Even before Obama announced his appointees, Iowa Republican Sen. Chuck Grassley cast the nominations as "reminiscent of FDR's era," an epithet meant to suggest the White House is trying to pack the court with political allies. On Tuesday, Obama sounded a defiant tone, criticizing the GOP for blocking judicial nominations. He recounted how he withdrew Caitlin Halligan's nomination for the appeals court after a two-and-a-half-year confirmation wait. "It has to stop. Too much of the people's business is at stake," Obama said.
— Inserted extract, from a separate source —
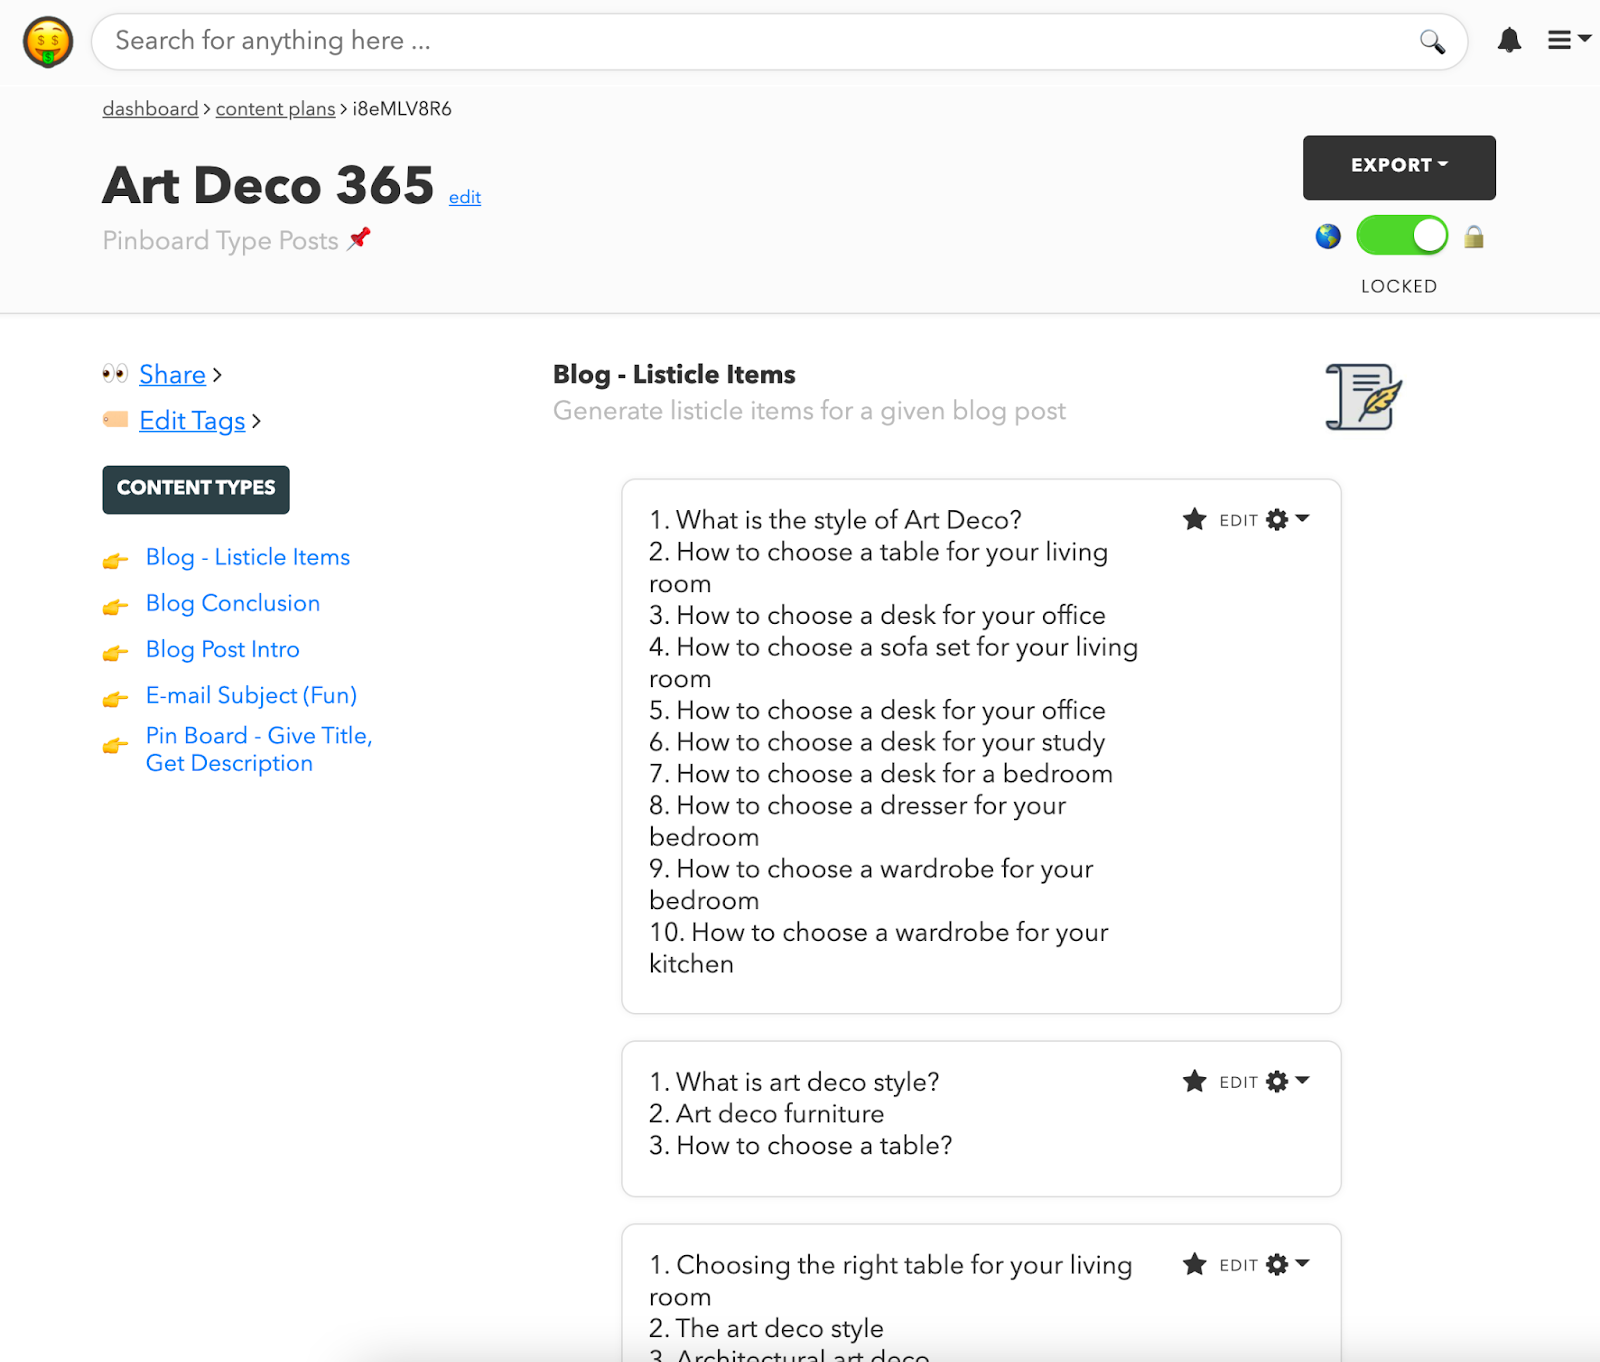Click the globe public icon
The width and height of the screenshot is (1600, 1362).
pyautogui.click(x=1328, y=237)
2. Obama threatened to vetotwo House appropriations bills. These measures set funding for the Homeland Security and Veterans Affairs departments. The veto threat is a signal to Republicans that the president remains opposed to spending cuts assumed in the House-passed budget engineered by Rep. Paul Ryan of Wisconsin. That budget assumes across-the-board cuts associated with sequestration will remain in effect. Democrats, though, want to replace those cuts with savings elsewhere, according to Reuters. The veto threat is also significant because it raises the stakes heading into the new fiscal year, which starts Oct. 1, when the government could face a possible shutdown and the treasury will reach its borrowing limit. The GOP legislation "would hurt our economy and require draconian cuts to middle-class priorities," the Office of Management and Budget said in a statement.

3. The White House is casting critics as partisan. Over the weekend, former White House adviser David Plouffe lashed out at House Oversight Committee Chairman Darrell Issa, dredging up decades-old allegations against the California Republican. "Strong words from Mr Grand Theft Auto and suspected arsonist/insurance swindler. And loose ethically today," Plouffe tweeted. Meanwhile, White House Chief of Staff Denis McDonough lent crucial support to embattled Attorney General Eric Holder, with his spokesman telling The New York Times, Holder "has the intellect, experience and integrity to efficiently run the Department of Justice and not get distracted by the partisans who seem more interested in launching political attacks."